Disillusionment at 10 O'Clock

 

Disillusionment of Ten O'Clock - (2007)   

Wallace Stevens

for mezzo soprano and piano


for Annika Van Dyk

The houses are haunted
By white night-gowns.
None are green,
Or purple with green rings,
Or green with yellow rings,
Or yellow with blue rings.
None of them are strange,
With socks of lace
And beaded ceintures.
People are not going
To dream of baboons and periwinkles.
Only, here and there, an old sailor,
Drunk and asleep in his boots,
Catches Tigers
In red weather.

[ 4 pages, circa 4' 00" ]


Wallace Stevens

 

Wallace Stevens was regarded as one of the most significant American poets of the 20th century. Stevens largely ignored the literary world and he did not receive widespread recognition until the publication of his Collected Poems (1954). In this work Stevens explored inside a profound philosophical framework the dualism between concrete reality and the human imagination. For most of his adult life, Stevens pursued contrasting careers as a insurance executive and a poet.

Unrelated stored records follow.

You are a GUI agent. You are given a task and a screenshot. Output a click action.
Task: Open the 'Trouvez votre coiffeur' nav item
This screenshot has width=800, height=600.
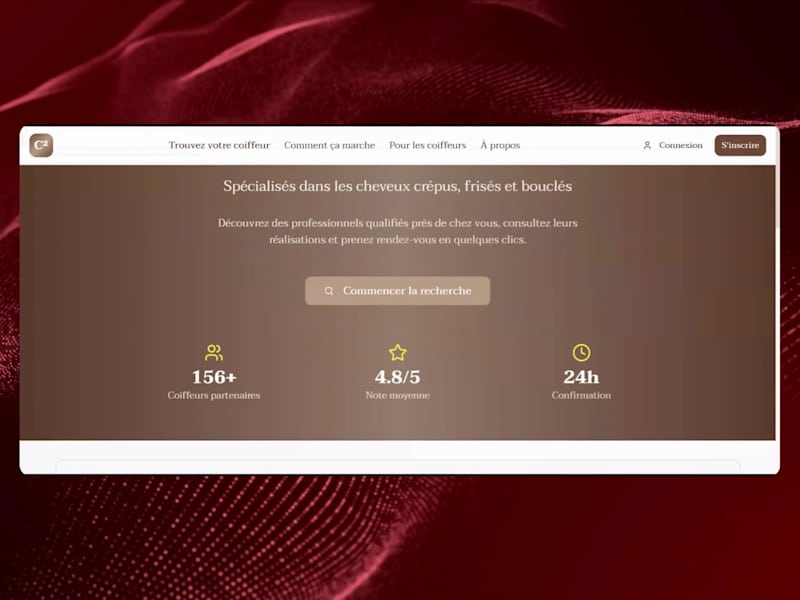click(x=220, y=145)
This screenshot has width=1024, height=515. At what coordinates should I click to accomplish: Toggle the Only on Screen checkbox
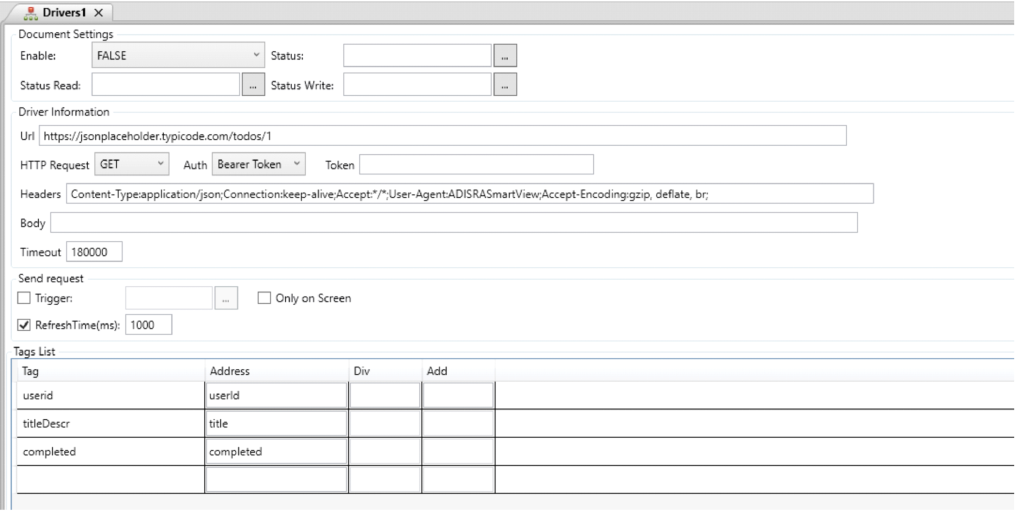265,298
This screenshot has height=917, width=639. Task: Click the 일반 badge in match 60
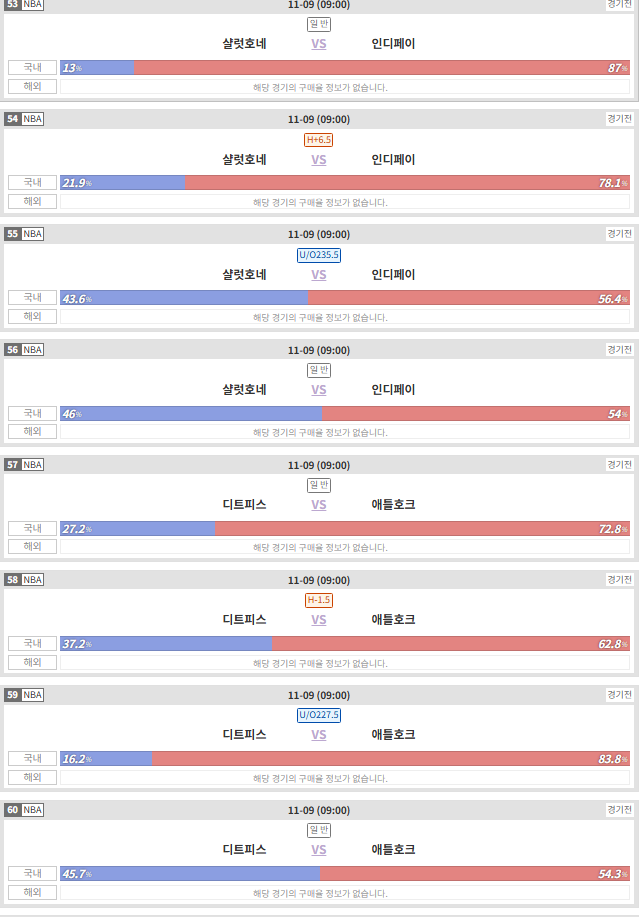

Wallace Stevens was born in Reading, Pennsylvania, as the son of Garrett Barcalow Stevens, a prosperous country lawyer. His mother's family, the Zellers, were of Dutch origin. Stevens attended the Reading Boys' High School, and enrolled in 1893 at Harvard College. During this period Stevens began to write for the Harvard Advocate, Trend, and Harriet Monroe's magazine Poetry.

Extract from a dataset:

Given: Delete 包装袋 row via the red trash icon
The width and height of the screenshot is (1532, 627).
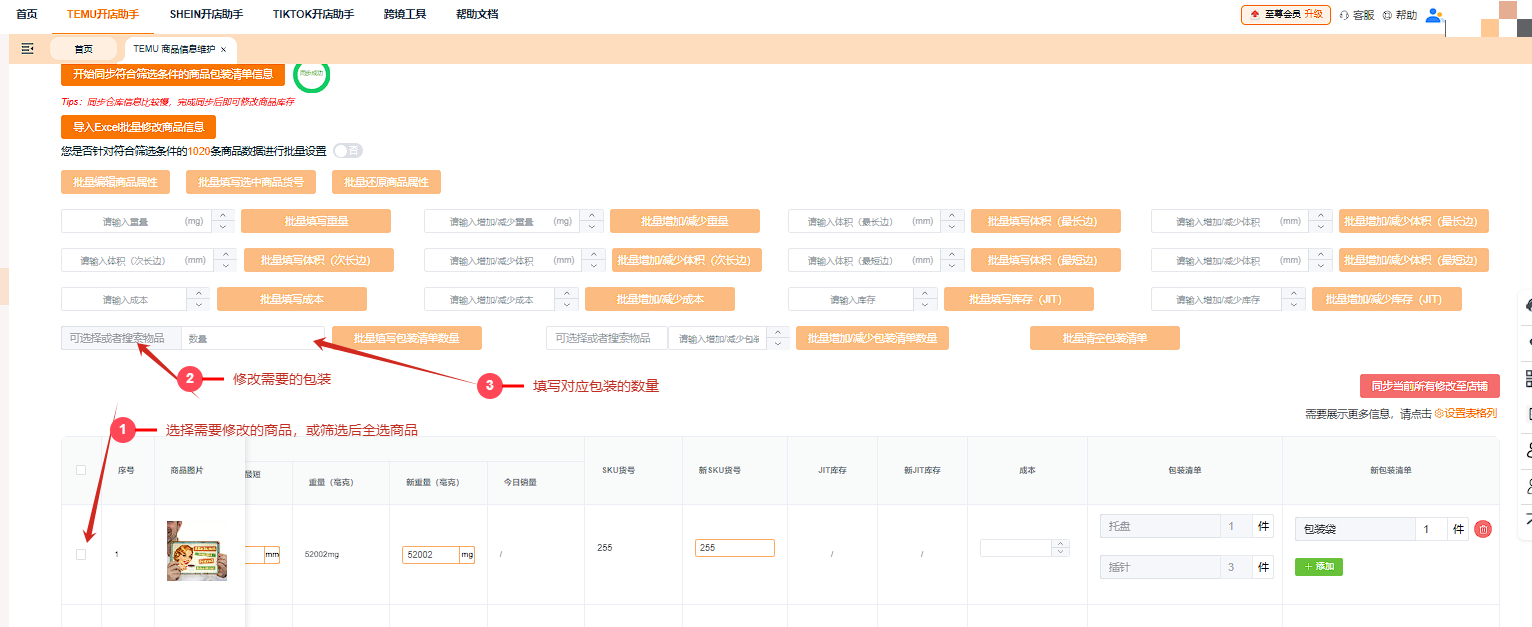Looking at the screenshot, I should pyautogui.click(x=1483, y=530).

After leaving Harvard without degree in 1900, Stevens worked as a reporter for the New York Tribune. He then entered New York Law School, graduated in 1903, and was admitted to the bar next year.  Stevens worked as an attorney in several firms and in 1908 began working with the American Bonding Company. He married Elsie Kachel Moll, a shop girl, from his home town; their daughter, Holly, was born in 1924.

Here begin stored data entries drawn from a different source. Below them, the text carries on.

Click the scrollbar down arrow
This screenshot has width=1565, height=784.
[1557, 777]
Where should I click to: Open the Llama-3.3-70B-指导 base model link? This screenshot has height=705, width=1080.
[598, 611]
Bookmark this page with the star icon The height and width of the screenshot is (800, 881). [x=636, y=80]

Influenced by Ezra Pound, Stevens wrote 'Sunday Morning', his famous breakthrough work. It starts with 'coffee and oranges in a sunny chair' but ends with images of another reality, death, and universal chaos.

She hears, upon that water without sound,
A voice that cries: "The tomb in Palestine,
Is not the porch of spirits lingering;
It is the grave of Jesus, where He lay."
We live in an old chaos of the sun,
Or old dependency of day and night,
Or island solitude, unsponsored, free,
Of that wide water, inescapable.

(from Sunday Morning)

His first collection of verse was , Harmonium (1923), at the age of forty-four. Although it was well received by some reviewers, it sold only 100 copies. Currently the collection is regarded as one of the great works of American poetry. Harmonium included 'The Emperor of the Ice Cream', one of Stevens's own favorite poems.

In the mid-1910s Stevens moved to Connecticut, where he worked as a specialist in investment banking of the Hartford Accident and Indemnity Company. Insurance business took most of Stevens's time and he published very little. Stevens's next collection of poems, was published in 1935, and received mixed critics, with accusations of indifference to political and social tensions of the day from the Marxist journal New Masses. However, according to Joan Richardson's biography from 1988, Stevens was a closet socialist during the 1930's, but did not make his views a public issue In Owl’s Clover (1937) Stevens meditated on art and politics.

From the early 1940s Stevens entered a period of creativity that continued until his death in Hartford on August 2, in 1955. He turned gradually away from the playful use of language to a more reflective, though abstract style. Among his acclaimed poems were 'Notes toward a Supreme Fiction', 'The Auroras of Autumn', 'An Ordinary Evening in New Haven', and 'The Planet on the Table'.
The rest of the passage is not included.